WHAT THE TASK REQUIRES: Restate every line of the material that follows, word for word.

· · · · ·

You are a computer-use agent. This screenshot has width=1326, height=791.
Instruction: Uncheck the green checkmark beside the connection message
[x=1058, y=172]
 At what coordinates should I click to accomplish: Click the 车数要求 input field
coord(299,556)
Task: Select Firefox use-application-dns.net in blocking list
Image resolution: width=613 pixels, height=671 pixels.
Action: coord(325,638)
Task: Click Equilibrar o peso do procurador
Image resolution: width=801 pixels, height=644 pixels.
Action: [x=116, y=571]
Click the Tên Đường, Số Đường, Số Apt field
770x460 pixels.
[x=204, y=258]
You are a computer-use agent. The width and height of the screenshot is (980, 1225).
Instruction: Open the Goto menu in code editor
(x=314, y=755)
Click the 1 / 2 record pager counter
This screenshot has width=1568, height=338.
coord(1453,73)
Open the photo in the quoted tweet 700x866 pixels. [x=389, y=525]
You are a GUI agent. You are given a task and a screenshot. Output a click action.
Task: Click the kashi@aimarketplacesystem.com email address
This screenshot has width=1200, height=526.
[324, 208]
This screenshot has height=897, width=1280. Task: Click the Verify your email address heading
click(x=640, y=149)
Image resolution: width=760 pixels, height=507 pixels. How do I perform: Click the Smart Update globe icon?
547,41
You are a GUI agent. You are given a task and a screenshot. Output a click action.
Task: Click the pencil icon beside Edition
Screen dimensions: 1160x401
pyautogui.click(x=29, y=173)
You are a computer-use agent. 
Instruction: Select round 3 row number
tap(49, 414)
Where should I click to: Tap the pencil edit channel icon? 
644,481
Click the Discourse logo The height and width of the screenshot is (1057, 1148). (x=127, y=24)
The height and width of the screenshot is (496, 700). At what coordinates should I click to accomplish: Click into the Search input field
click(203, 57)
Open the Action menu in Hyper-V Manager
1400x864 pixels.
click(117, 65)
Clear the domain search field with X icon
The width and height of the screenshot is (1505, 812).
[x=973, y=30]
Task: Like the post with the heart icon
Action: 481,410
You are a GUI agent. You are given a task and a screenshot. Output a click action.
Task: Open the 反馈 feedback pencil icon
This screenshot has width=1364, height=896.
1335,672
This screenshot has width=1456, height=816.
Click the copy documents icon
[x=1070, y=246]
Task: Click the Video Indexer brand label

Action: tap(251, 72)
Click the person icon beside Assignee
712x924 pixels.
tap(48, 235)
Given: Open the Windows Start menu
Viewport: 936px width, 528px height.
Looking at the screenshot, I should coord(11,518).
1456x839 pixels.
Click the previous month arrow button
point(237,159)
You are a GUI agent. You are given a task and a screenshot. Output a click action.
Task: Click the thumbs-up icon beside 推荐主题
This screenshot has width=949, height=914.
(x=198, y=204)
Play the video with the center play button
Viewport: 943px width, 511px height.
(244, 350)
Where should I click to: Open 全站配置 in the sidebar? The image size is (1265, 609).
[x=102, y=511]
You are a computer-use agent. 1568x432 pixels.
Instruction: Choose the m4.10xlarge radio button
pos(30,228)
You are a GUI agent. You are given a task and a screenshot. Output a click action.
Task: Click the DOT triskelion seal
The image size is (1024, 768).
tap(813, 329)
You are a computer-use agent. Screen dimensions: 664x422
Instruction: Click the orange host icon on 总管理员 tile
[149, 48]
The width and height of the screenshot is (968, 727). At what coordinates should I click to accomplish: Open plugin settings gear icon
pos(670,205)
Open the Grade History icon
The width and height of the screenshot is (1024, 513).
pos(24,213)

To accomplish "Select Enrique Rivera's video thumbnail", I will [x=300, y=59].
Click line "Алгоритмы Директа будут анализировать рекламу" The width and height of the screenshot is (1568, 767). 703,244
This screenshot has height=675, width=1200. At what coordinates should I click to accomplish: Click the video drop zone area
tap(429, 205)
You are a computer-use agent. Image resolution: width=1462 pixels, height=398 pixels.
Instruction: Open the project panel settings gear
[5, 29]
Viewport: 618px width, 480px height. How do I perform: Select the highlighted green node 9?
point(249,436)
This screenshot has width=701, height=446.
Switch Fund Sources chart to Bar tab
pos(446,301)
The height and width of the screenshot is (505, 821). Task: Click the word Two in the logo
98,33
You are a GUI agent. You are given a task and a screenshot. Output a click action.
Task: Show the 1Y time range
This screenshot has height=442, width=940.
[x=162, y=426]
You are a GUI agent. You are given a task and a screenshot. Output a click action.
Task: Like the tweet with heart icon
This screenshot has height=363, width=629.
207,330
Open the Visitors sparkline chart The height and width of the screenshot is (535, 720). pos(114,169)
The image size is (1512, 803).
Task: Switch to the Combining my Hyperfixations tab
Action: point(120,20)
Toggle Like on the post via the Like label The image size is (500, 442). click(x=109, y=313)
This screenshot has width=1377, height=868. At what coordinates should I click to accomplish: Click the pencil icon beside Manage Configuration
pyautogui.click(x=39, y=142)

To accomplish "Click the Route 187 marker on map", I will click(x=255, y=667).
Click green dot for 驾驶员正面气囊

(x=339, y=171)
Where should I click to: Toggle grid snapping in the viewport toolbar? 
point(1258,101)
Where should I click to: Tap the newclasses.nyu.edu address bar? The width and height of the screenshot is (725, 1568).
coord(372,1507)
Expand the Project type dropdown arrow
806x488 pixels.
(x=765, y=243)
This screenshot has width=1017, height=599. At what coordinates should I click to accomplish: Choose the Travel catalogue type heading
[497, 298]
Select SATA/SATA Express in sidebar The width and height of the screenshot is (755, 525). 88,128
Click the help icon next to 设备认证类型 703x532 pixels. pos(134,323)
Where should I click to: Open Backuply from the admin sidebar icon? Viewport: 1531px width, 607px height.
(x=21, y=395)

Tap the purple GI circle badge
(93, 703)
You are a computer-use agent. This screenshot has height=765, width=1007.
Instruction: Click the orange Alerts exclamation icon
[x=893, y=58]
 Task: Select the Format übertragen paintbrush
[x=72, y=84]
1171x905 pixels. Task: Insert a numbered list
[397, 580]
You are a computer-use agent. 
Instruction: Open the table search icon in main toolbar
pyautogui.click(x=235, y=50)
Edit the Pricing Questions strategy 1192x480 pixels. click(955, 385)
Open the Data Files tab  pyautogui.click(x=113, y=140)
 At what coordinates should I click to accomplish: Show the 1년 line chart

· · · · ·

PROBLEM SOLUTION:
You are a computer-use agent. This screenshot has width=1326, height=791.
Instruction: Uncheck the green checkmark beside the connection message
[x=1058, y=172]
 At what coordinates should I click to accomplish: Click the 车数要求 input field
coord(299,556)
Task: Select Firefox use-application-dns.net in blocking list
Image resolution: width=613 pixels, height=671 pixels.
Action: coord(325,638)
Task: Click Equilibrar o peso do procurador
Image resolution: width=801 pixels, height=644 pixels.
Action: [x=116, y=571]
Click the Tên Đường, Số Đường, Số Apt field
770x460 pixels.
[x=204, y=258]
You are a computer-use agent. The width and height of the screenshot is (980, 1225).
Instruction: Open the Goto menu in code editor
(x=314, y=755)
Click the 1 / 2 record pager counter
This screenshot has width=1568, height=338.
coord(1453,73)
Open the photo in the quoted tweet 700x866 pixels. [x=389, y=525]
You are a GUI agent. You are given a task and a screenshot. Output a click action.
Task: Click the kashi@aimarketplacesystem.com email address
This screenshot has width=1200, height=526.
[324, 208]
This screenshot has height=897, width=1280. Task: Click the Verify your email address heading
click(x=640, y=149)
Image resolution: width=760 pixels, height=507 pixels. How do I perform: Click the Smart Update globe icon?
547,41
You are a GUI agent. You are given a task and a screenshot. Output a click action.
Task: Click the pencil icon beside Edition
Screen dimensions: 1160x401
pyautogui.click(x=29, y=173)
You are a computer-use agent. 
Instruction: Select round 3 row number
tap(49, 414)
Where should I click to: Tap the pencil edit channel icon? 
644,481
Click the Discourse logo The height and width of the screenshot is (1057, 1148). (x=127, y=24)
The height and width of the screenshot is (496, 700). At what coordinates should I click to accomplish: Click into the Search input field
click(203, 57)
Open the Action menu in Hyper-V Manager
1400x864 pixels.
click(117, 65)
Clear the domain search field with X icon
The width and height of the screenshot is (1505, 812).
[x=973, y=30]
Task: Like the post with the heart icon
Action: 481,410
You are a GUI agent. You are given a task and a screenshot. Output a click action.
Task: Open the 反馈 feedback pencil icon
This screenshot has width=1364, height=896.
1335,672
This screenshot has width=1456, height=816.
Click the copy documents icon
[x=1070, y=246]
Task: Click the Video Indexer brand label

Action: tap(251, 72)
Click the person icon beside Assignee
712x924 pixels.
tap(48, 235)
Given: Open the Windows Start menu
Viewport: 936px width, 528px height.
Looking at the screenshot, I should coord(11,518).
1456x839 pixels.
Click the previous month arrow button
point(237,159)
You are a GUI agent. You are given a task and a screenshot. Output a click action.
Task: Click the thumbs-up icon beside 推荐主题
This screenshot has width=949, height=914.
(x=198, y=204)
Play the video with the center play button
Viewport: 943px width, 511px height.
(244, 350)
Where should I click to: Open 全站配置 in the sidebar? The image size is (1265, 609).
[x=102, y=511]
You are a computer-use agent. 1568x432 pixels.
Instruction: Choose the m4.10xlarge radio button
pos(30,228)
You are a GUI agent. You are given a task and a screenshot. Output a click action.
Task: Click the DOT triskelion seal
The image size is (1024, 768).
tap(813, 329)
You are a computer-use agent. Screen dimensions: 664x422
Instruction: Click the orange host icon on 总管理员 tile
[149, 48]
The width and height of the screenshot is (968, 727). At what coordinates should I click to accomplish: Open plugin settings gear icon
pos(670,205)
Open the Grade History icon
The width and height of the screenshot is (1024, 513).
pos(24,213)

To accomplish "Select Enrique Rivera's video thumbnail", I will [x=300, y=59].
Click line "Алгоритмы Директа будут анализировать рекламу" The width and height of the screenshot is (1568, 767). 703,244
This screenshot has height=675, width=1200. At what coordinates should I click to accomplish: Click the video drop zone area
tap(429, 205)
You are a computer-use agent. Image resolution: width=1462 pixels, height=398 pixels.
Instruction: Open the project panel settings gear
[5, 29]
Viewport: 618px width, 480px height. How do I perform: Select the highlighted green node 9?
point(249,436)
This screenshot has width=701, height=446.
Switch Fund Sources chart to Bar tab
pos(446,301)
The height and width of the screenshot is (505, 821). Task: Click the word Two in the logo
98,33
You are a GUI agent. You are given a task and a screenshot. Output a click action.
Task: Show the 1Y time range
This screenshot has height=442, width=940.
[x=162, y=426]
You are a GUI agent. You are given a task and a screenshot. Output a click action.
Task: Like the tweet with heart icon
This screenshot has height=363, width=629.
207,330
Open the Visitors sparkline chart The height and width of the screenshot is (535, 720). pos(114,169)
The image size is (1512, 803).
Task: Switch to the Combining my Hyperfixations tab
Action: point(120,20)
Toggle Like on the post via the Like label The image size is (500, 442). click(x=109, y=313)
This screenshot has width=1377, height=868. At what coordinates should I click to accomplish: Click the pencil icon beside Manage Configuration
pyautogui.click(x=39, y=142)

To accomplish "Click the Route 187 marker on map", I will click(x=255, y=667).
Click green dot for 驾驶员正面气囊

(x=339, y=171)
Where should I click to: Toggle grid snapping in the viewport toolbar? 
point(1258,101)
Where should I click to: Tap the newclasses.nyu.edu address bar? The width and height of the screenshot is (725, 1568).
coord(372,1507)
Expand the Project type dropdown arrow
806x488 pixels.
(x=765, y=243)
This screenshot has width=1017, height=599. At what coordinates should I click to accomplish: Choose the Travel catalogue type heading
[497, 298]
Select SATA/SATA Express in sidebar The width and height of the screenshot is (755, 525). 88,128
Click the help icon next to 设备认证类型 703x532 pixels. pos(134,323)
Where should I click to: Open Backuply from the admin sidebar icon? Viewport: 1531px width, 607px height.
(x=21, y=395)

Tap the purple GI circle badge
(93, 703)
You are a computer-use agent. This screenshot has height=765, width=1007.
Instruction: Click the orange Alerts exclamation icon
[x=893, y=58]
 Task: Select the Format übertragen paintbrush
[x=72, y=84]
1171x905 pixels. Task: Insert a numbered list
[397, 580]
You are a computer-use agent. 
Instruction: Open the table search icon in main toolbar
pyautogui.click(x=235, y=50)
Edit the Pricing Questions strategy 1192x480 pixels. click(955, 385)
Open the Data Files tab  pyautogui.click(x=113, y=140)
 At what coordinates should I click to accomplish: Show the 1년 line chart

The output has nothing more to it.